Tan solo con la tardía aparición en escena de Herodias y Herodes la ópera cobra por fin auténtico vuelo dramático. Angela Denoke (gran intérprete ella misma de Salome en el pasado), aun lejos de su esplendor vocal, y, sobre todo, John Daszak sí que poseen voces adecuadas para sus respectivos papeles. La soprano alemana se lleva la peor parte en el aspecto teatral, ya que Breth la obliga a realizar a menudo poses y movimientos innecesarios, o abiertamente ridículos, tanto en la escena de los judíos como en la que comparte con su marido y su hija previa a la Danza de los Siete Velos. El tenor británico, al que hemos admirado en el Teatro Real en papeles exigentísimos en Bomarzo de Ginastera y Death in Venice de Britten, es quien mejor logra elevarse por encima de las adversidades, componiendo un Herodes blando (ante su hijastra) y autoritario (con todos los demás), a la par que abiertamente repulsivo en su lascivia.
El Narraboth de Joel Prieto y el Jokanaan de Gábor Bretz se quedan también a medio camino por falta de empaque vocal. Y, desde el foso, Ingo Metzmacher ofrece una lectura más impresionista que expresionista, más atenta a los colores que a la intensidad, sobre todo cuando está pendiente de mimar y no tapar la voz de su protagonista, lo que en más de un caso consigue solo a medias por pura imposibilidad física. Aunque la Orquesta de París no es la más straussiana de las formaciones, es seguro que puede expresarse con mayor contundencia, como acababa de demostrar el día anterior en el estadio de Vitrolles.
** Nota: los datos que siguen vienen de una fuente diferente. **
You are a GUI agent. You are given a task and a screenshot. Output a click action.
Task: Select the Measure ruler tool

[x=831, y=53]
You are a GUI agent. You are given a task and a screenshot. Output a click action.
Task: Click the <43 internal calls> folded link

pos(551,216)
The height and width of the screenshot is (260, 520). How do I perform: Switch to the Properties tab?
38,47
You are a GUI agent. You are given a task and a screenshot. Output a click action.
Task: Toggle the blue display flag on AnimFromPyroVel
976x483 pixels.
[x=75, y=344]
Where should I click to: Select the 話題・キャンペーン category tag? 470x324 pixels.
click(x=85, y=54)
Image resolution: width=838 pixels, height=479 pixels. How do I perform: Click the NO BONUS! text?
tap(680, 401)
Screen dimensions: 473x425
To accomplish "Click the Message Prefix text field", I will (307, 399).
El gran mérito de Metzmacher, que es un gran músico y un consumado especialista en el repertorio moderno, es conseguir que la inmensa orquesta straussiana suene con una transparencia inusitada: “Hasta oír Salome, [Paul Dukas] pensaba que sabía de orquestación, pero luego se dio cuenta claramente de que no era así”, escribe Romain Rolland, que también da cuenta de cómo Maurice Ravel “quedó impresionado por la riqueza inigualada de los ritmos y de la orquestación”. Fue quizás en la Danza de los Siete Velos, magníficamente concebida y traducida por Metzmacher, liberado en estos compases de cualquier preocupación relacionada con los cantantes, donde orquesta y director dieron lo mejor de sí.
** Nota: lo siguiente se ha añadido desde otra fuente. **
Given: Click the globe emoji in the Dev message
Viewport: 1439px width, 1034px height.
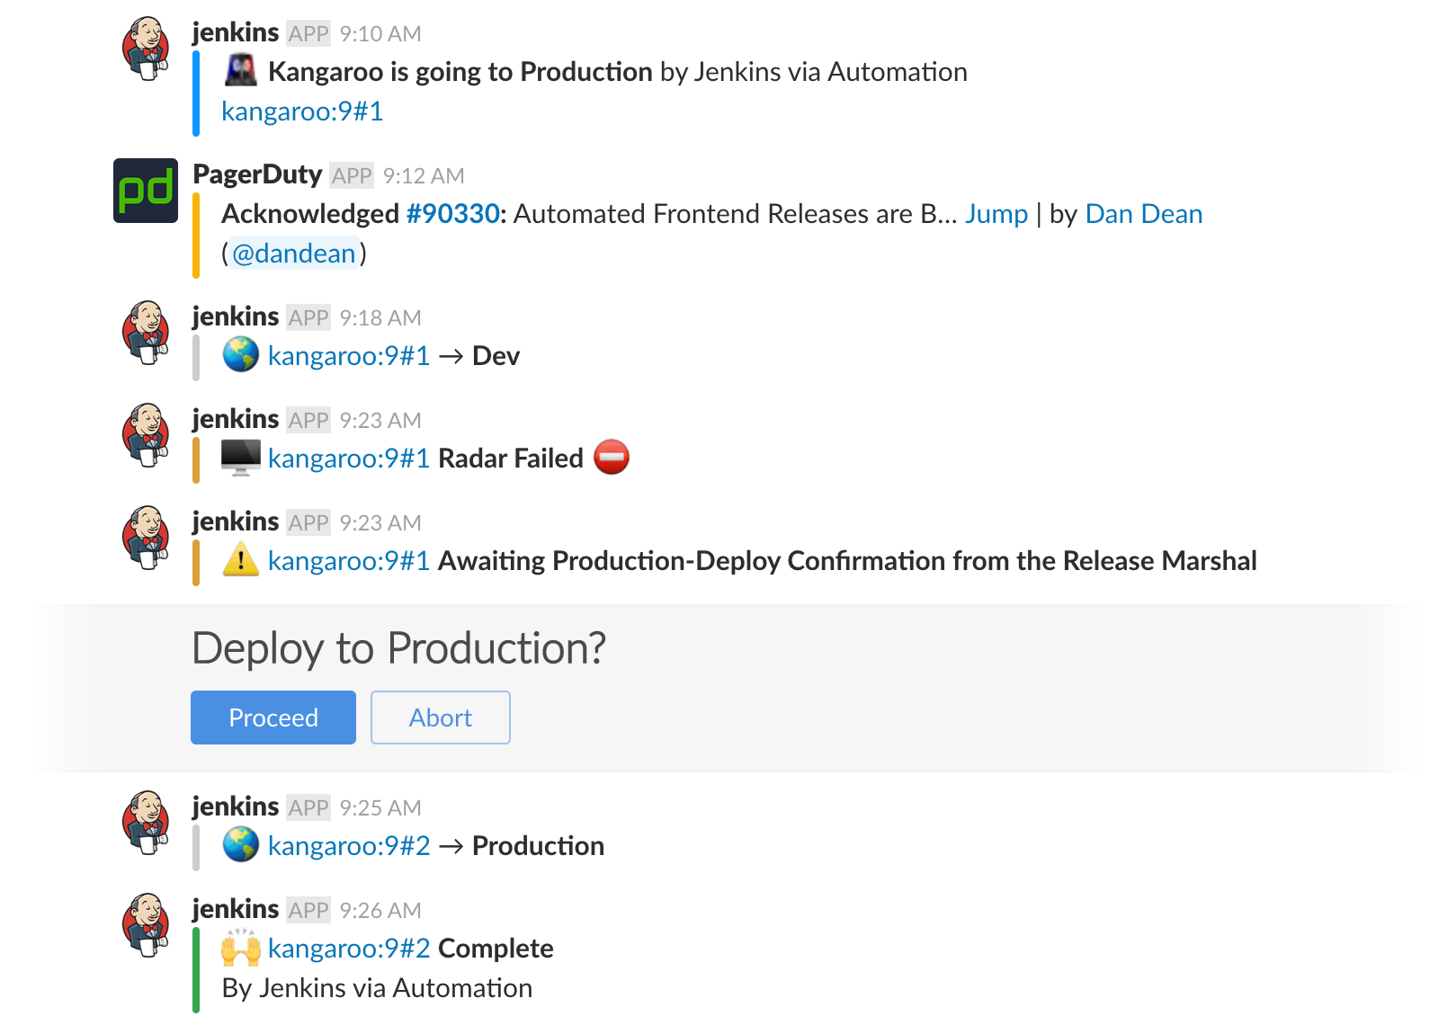Looking at the screenshot, I should click(x=240, y=355).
Aunque el contraste entre un escenario principal nocturno y otro interior acotado, opresivo, poblado de traumas, deseos insatisfechos, patologías varias y bañado por una luz mortecina y cenicienta, es una idea que podría haber producido buenos resultados, el conjunto no funciona, fundamentalmente debido al lastre —una carga muy pesada— de una protagonista vocalmente inadecuada y a una dirección de actores desvaída, algo sorprendente en una experimentadísima directora teatral como lo es Andrea Breth.
Tras la sacudida de conciencias del día anterior con el espectáculo ideado por Romeo Castellucci a partir de la Segunda Sinfonía de Mahler, esta Salome (también admiradísima por Berg, Webern y Schönberg, que incluyó cuatro compases de la partitura como ejemplo de “tonalidad expandida” en su libro Funciones estructurales de la armonía y dos ejemplos más de “melodías vocales progresivas” en sus Fundamentos de composición musical) podría haber ejercido de complemento ideal, pero lo ha hecho únicamente sobre el papel, porque la calurosa Aix-en-Provence de estos días se enfrió irremediablemente durante la representación de un espectáculo con destellos aislados de calidad, pero desprovisto de emociones fuertes y fallido en su conjunto.